3. Sei principi per costruire le politiche wiki

Fino a qui ho sostenuto che le politiche pubbliche vivono una crisi strutturale di attenzione, e che la mobilitazione dell’intelligenza collettiva può risolvere o attenuare questa crisi. Prendendo spunto da Wikipedia e da altre esperienze di mobilitazione dell’intelligenza collettiva, ho tentato di descrivere le caratteristiche principali delle politiche wiki e il risultato dell’innesto di questa mobilitazione sui processi di decisione pubblica. Ne risulta un quadro piuttosto attraente: le politiche wiki, almeno in certi contesti, possono essere desiderabili.

In questa seconda parte provo ad affrontare il problema del come costruirle, che finora è rimasto completamente in ombra. In un certo senso è questo l’aspetto davvero interessante: tra chi si occupa di queste cose c’è un certo consenso sull’idea di introdurre strumenti di partecipazione mutuati dall’internet sociale. Sul come questo possa essere fatto, invece, un vero consenso non c’è.

Non è un caso che non ci sia. Come spesso accade, anche in questo caso il diavolo è nei dettagli: per esempio, va benissimo dire che i processi decisionali devono essere aperti. Aperti è una bella parola, piace a tutti. Ma cosa vuol dire esattamente? Che chiunque può partecipare al processo secondo modalità preimpostate? Che chiunque può proporre nuove modalità secondo cui svolgere il processo? Che chiunque può avviare processi concorrenti per prendere la stessa decisione? E cosa vuol dire chiunque? Se stiamo parlando del moto ondoso causato dalle barche a Venezia, ha senso che partecipino i mestrini? E i napoletani? E gli islandesi? E gli islandesi che si intendono di navigazione? Dilemmi di questo tipo si propongono continuamente all’attenzione di chi cerca di progettare un processo di decisione pubblica in modo da mobilitare l’intelligenza collettiva. Non è facile affrontarli in modo spassionato e razionale: la cultura amministrativa e politica dominante è spesso in diretto contrasto con le possibili soluzioni a questi dilemmi. Il risultato è che spesso la collaborazione di massa e le politiche wiki vengono incoraggiati in linea di principio, ma la loro applicazione pratica risulta culturalmente così aliena da essere molto difficile, o addirittura impossibile.

Nelle pagine che seguono propongo alcuni principi per la costruzione di politiche wiki. Per argomentarli faccio ricorso ad esperienze concrete. Alcune mi vengono dall’esperienza diretta: nel mio lavoro di consulente per le politiche pubbliche ho partecipato direttamente alla messa in campo di alcune politiche di questo tipo. Altre le ho apprese da amici e colleghi di tutto il mondo, attraverso conversazioni con loro e la lettura dei loro scritti.

• DATI REGISTRATI:
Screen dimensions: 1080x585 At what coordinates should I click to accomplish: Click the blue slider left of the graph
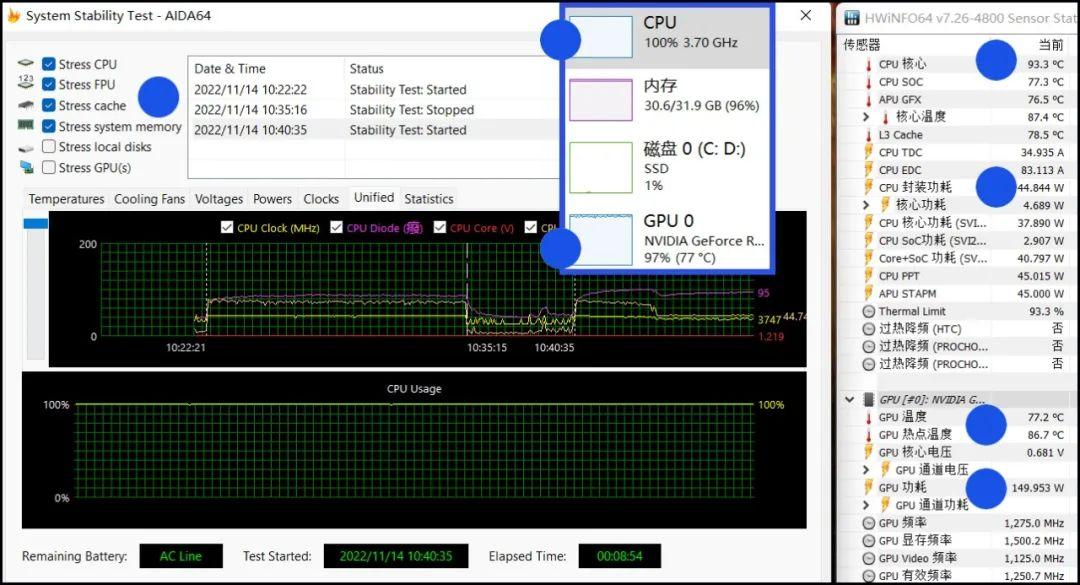tap(35, 224)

• BREVE ESERCIZIO:
Cita parola per parola il brano sulle politiche wiki, cominciando da «3. Sei principi» e proseguendo fino a «possono essere desiderabili.». Il materiale non ha alcun ruolo in questo esercizio.

• RISPOSTA COMPLETA:
3. Sei principi per costruire le politiche wiki

Fino a qui ho sostenuto che le politiche pubbliche vivono una crisi strutturale di attenzione, e che la mobilitazione dell’intelligenza collettiva può risolvere o attenuare questa crisi. Prendendo spunto da Wikipedia e da altre esperienze di mobilitazione dell’intelligenza collettiva, ho tentato di descrivere le caratteristiche principali delle politiche wiki e il risultato dell’innesto di questa mobilitazione sui processi di decisione pubblica. Ne risulta un quadro piuttosto attraente: le politiche wiki, almeno in certi contesti, possono essere desiderabili.